### Source data
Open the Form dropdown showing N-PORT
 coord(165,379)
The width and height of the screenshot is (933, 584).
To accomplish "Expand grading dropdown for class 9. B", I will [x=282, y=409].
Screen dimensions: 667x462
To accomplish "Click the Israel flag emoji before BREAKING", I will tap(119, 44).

### Short task
Copy the lines above word for word, with nothing added or changed.

### Result
Open the Form dropdown showing N-PORT
 coord(165,379)
The width and height of the screenshot is (933, 584).
To accomplish "Expand grading dropdown for class 9. B", I will [x=282, y=409].
Screen dimensions: 667x462
To accomplish "Click the Israel flag emoji before BREAKING", I will tap(119, 44).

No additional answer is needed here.